The greater subdivision of tarot itself into three sections yields the purely numbered pips—which correspond to inner reality, desire, and ultimately the knower (which desire replaces in mere mortals such as ourselves)—the purely pictured-and-titled court cards—which correspond to external reality, feeling, and ultimately the thinker (which feeling replaces in mere mortals such as ourselves)—and the trumps, which are both numbered (ranked) and pictured-and-titled and thus the doorway between inner and outer, which is the Form Upright Sentience, whose various parts the letter-trumps represent (when I first started unraveling all this in 1972 I never dreamed I would be able to solve this aspect of it, but I did and can give all the correspondences if you’re interested). This third section corresponds to the body-mind and ultimately the doer (which the body-mind replaces in mere mortals such as ourselves).
The key to the solution of the ‘mystery’ of the trumps involves three main points.

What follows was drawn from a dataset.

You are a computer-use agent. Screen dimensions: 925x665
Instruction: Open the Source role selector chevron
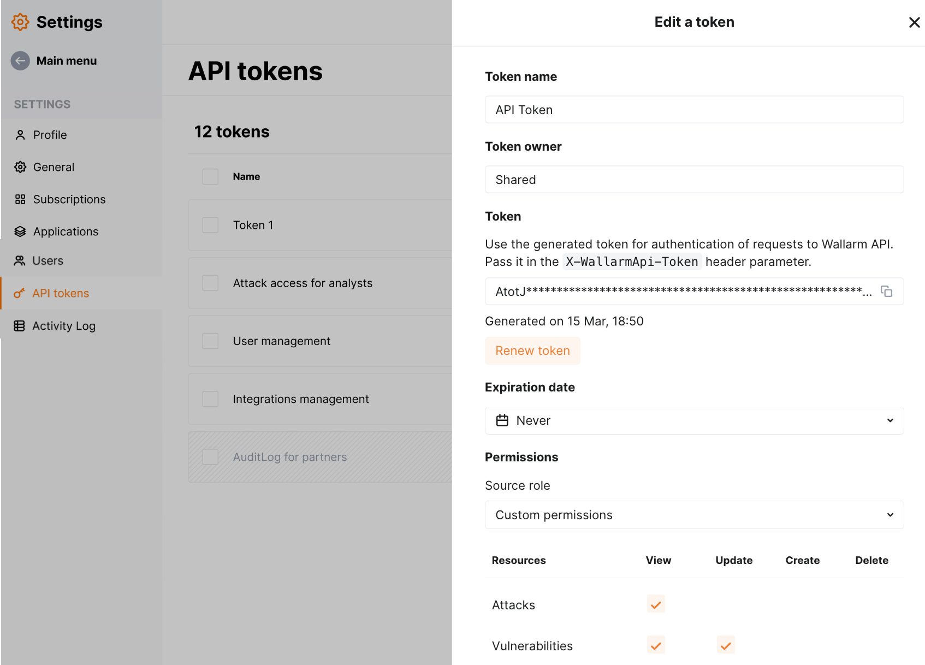(890, 514)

First, two extra letters (past the 20 of Irish ogham) were hypothesized by Robert Graves (in The White Goddess) as having been kept secret—a doubled A (Aa, palm) and doubled I (Ii, mistletoe)—which I can present further argument for, based in part on a fact which Graves overlooked: that Hebrew yod does indeed hover above the line on which one writes, just as mistletoe is rooted in a tree, not in soil. (Yod itself probably stood, rather, for the mistletoe-like loranthus, which by the way likes growing on oaks, unlike mistletoe, which had to be grafted thereonto.) This means single I must be zayin—Greek zeta being the initial of Zeus because of erosion of D by I or Y—which I deduced from runes, which has an I-shaped I for ‘icicle’ and a tilted-Z-shaped I for ‘yew’, the tree-name of Irish I. By process of elimination, then, Aa turns out to be consonant teyt or theta (the rune ‘day’) and thus a vowel only by bardic reasoning; yet this last must be true, I have reasoned, since the vowels are breaths, and A represents the doer’s breath or activity and O and U the parts of the breaths of thinker and knower that are in the doer’s atmosphere, leaving Aa-E-I-Ii to represent the breaths of fire-air-water-earth, respectively: Aa, palm, is thus the phoenix (which means palm), born in fire; E, quivering aspen, shimmers in the slightest breeze; I, yew, represents death and thus both the sea (the ‘death’ of rivers) and the barrier of water separating the living from the dead; and Ii, mistletoe, represents that which is purified out of earth, contact with which was carefully avoided in the druidic ritual of its harvest (according to Pliny the Elder). (It is interesting to note that palm in Hebrew is tamar, and although it starts with tav, not teyt, there are instances in other roots where the two become interchanged.)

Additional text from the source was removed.